# start of Supplied material

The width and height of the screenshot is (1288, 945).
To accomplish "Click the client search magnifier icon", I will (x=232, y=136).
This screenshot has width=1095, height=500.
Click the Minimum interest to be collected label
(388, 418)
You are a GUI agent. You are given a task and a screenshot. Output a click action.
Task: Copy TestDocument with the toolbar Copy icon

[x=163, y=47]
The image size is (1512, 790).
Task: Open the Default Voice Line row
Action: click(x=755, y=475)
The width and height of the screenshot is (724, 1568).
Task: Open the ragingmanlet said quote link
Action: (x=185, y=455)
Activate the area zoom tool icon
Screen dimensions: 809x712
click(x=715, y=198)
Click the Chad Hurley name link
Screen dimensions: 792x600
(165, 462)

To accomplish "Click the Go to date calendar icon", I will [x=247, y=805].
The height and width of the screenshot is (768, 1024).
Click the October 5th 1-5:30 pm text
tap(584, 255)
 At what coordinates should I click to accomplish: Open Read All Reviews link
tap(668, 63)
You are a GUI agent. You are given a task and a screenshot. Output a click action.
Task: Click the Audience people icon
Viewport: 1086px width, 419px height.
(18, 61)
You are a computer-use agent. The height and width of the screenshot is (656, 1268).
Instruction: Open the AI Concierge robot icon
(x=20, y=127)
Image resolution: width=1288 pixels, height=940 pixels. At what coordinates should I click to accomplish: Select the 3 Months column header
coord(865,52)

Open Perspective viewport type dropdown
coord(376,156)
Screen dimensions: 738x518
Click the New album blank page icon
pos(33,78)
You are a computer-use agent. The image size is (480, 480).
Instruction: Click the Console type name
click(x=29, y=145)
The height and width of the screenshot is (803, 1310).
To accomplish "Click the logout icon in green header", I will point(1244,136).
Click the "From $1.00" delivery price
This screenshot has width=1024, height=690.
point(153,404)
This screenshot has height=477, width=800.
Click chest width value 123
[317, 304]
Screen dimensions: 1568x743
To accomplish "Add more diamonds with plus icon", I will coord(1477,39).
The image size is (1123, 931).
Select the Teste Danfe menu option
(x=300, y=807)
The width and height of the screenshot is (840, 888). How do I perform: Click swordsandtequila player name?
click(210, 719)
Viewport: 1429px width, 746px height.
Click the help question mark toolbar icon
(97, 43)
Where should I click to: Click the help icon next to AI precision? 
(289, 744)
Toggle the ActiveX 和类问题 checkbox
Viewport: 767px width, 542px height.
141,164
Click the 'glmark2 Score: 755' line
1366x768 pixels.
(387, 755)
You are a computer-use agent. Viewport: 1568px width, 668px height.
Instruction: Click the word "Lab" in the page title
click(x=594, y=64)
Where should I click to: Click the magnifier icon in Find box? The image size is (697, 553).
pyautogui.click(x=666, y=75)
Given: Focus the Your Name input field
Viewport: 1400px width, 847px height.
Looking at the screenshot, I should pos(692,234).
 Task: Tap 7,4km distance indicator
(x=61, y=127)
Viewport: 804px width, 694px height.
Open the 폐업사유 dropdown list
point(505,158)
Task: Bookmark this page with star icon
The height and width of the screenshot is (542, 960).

# end of Supplied material

> _Problem requirements_: Rewrite the entries starting at the line containing "The image size is (1123, 931)." and ending at the line containing "pyautogui.click(x=666, y=75)", keeping every line and shifting each coordinate in the answers up by 37. Leave all other text unchanged.

> _Exercise response_:
The image size is (1123, 931).
Select the Teste Danfe menu option
(x=337, y=844)
The width and height of the screenshot is (840, 888). How do I perform: Click swordsandtequila player name?
click(247, 756)
Viewport: 1429px width, 746px height.
Click the help question mark toolbar icon
(134, 80)
Where should I click to: Click the help icon next to AI precision? 
(326, 781)
Toggle the ActiveX 和类问题 checkbox
Viewport: 767px width, 542px height.
178,201
Click the 'glmark2 Score: 755' line
1366x768 pixels.
(424, 792)
You are a computer-use agent. Viewport: 1568px width, 668px height.
Instruction: Click the word "Lab" in the page title
click(x=631, y=101)
Where should I click to: Click the magnifier icon in Find box? The image size is (697, 553).
pyautogui.click(x=703, y=112)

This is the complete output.